| SUPPLIED RECORDS |
***

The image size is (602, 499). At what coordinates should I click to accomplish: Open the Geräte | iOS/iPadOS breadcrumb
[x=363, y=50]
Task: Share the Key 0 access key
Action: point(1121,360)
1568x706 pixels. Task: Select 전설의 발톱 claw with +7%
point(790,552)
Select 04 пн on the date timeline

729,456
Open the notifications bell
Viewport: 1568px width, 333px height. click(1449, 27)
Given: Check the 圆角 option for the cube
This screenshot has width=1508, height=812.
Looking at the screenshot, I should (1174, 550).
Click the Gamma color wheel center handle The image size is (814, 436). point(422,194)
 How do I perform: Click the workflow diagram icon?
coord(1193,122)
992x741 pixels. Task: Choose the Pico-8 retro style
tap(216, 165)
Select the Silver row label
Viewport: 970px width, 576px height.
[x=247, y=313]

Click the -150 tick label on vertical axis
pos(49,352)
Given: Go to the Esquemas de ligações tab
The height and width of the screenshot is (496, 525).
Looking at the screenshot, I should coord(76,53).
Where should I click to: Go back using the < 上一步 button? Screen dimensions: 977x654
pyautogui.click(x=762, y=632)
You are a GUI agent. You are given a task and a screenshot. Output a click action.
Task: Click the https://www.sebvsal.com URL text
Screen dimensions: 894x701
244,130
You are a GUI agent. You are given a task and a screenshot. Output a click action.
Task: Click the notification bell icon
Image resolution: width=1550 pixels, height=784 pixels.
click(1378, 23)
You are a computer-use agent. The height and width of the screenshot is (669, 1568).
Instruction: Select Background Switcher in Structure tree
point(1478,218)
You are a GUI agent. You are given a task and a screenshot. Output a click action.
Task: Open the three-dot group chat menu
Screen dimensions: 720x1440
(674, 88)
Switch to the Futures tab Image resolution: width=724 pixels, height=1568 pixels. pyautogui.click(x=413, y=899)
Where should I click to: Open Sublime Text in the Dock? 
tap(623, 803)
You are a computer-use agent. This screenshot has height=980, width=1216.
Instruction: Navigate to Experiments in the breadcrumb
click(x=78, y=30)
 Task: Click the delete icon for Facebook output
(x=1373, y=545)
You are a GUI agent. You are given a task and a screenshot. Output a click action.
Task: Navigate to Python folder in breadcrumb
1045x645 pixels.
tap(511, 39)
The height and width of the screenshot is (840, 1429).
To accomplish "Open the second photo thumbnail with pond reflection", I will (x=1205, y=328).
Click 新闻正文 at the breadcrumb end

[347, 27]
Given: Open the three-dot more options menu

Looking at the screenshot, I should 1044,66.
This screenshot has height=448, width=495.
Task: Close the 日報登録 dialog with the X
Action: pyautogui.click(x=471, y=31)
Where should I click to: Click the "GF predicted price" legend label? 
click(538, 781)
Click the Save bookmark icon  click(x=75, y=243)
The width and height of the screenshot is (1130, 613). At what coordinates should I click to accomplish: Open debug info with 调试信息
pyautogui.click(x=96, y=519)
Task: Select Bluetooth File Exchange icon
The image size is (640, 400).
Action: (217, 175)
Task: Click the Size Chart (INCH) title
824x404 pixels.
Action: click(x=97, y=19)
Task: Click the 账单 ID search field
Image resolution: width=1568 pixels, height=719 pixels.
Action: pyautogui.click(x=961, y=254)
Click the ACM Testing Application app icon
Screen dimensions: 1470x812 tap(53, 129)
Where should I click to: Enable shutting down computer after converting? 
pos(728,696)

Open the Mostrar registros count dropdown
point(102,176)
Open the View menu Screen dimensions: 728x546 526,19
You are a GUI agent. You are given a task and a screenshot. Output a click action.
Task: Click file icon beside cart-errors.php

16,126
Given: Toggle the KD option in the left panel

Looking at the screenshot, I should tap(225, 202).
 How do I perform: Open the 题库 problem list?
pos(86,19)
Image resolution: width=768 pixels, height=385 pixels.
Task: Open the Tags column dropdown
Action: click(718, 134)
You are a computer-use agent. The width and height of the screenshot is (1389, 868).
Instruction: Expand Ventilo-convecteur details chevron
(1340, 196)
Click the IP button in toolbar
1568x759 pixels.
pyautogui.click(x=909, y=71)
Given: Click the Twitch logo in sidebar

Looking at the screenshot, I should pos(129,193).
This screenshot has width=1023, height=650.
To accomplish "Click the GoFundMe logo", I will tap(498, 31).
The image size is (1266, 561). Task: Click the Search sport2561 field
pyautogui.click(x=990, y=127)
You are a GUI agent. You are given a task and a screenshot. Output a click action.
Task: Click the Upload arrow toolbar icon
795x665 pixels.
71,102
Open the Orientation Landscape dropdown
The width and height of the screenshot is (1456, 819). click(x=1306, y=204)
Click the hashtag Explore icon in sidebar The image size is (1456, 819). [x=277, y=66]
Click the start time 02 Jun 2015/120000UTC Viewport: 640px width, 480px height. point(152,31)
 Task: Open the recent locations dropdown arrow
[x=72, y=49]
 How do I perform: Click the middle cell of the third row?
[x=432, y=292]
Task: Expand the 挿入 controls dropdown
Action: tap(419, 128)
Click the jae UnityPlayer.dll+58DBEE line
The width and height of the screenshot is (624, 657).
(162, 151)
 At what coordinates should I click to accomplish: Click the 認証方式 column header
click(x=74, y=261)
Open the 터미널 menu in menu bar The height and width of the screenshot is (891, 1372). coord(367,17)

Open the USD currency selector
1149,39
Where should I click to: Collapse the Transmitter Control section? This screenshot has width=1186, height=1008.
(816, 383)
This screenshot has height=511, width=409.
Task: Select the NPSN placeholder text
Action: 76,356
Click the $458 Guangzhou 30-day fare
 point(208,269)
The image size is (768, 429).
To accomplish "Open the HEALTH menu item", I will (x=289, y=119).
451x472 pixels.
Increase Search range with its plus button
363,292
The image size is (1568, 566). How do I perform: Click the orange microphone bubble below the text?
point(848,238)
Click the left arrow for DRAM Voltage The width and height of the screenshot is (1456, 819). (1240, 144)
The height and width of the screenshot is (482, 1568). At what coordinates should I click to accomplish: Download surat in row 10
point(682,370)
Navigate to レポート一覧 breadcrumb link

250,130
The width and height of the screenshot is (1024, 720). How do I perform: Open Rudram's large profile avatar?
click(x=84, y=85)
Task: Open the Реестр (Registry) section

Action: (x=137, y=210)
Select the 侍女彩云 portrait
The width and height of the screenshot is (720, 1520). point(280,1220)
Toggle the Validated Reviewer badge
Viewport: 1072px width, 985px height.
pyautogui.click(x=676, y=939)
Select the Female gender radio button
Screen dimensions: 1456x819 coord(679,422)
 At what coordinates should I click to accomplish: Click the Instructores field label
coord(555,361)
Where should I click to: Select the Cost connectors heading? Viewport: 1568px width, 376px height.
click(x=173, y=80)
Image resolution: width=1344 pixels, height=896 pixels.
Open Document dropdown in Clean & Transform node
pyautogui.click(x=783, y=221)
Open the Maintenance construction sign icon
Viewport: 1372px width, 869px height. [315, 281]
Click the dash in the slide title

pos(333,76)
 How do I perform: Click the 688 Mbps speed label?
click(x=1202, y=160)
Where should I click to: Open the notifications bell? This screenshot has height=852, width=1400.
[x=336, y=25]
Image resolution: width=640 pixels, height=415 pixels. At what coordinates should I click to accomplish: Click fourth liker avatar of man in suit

***

| WHAT YOU ARE ASKED TO DO |
Count the lines in the items that contain the string "logo". Reply with the number alone.

| REPLY |
2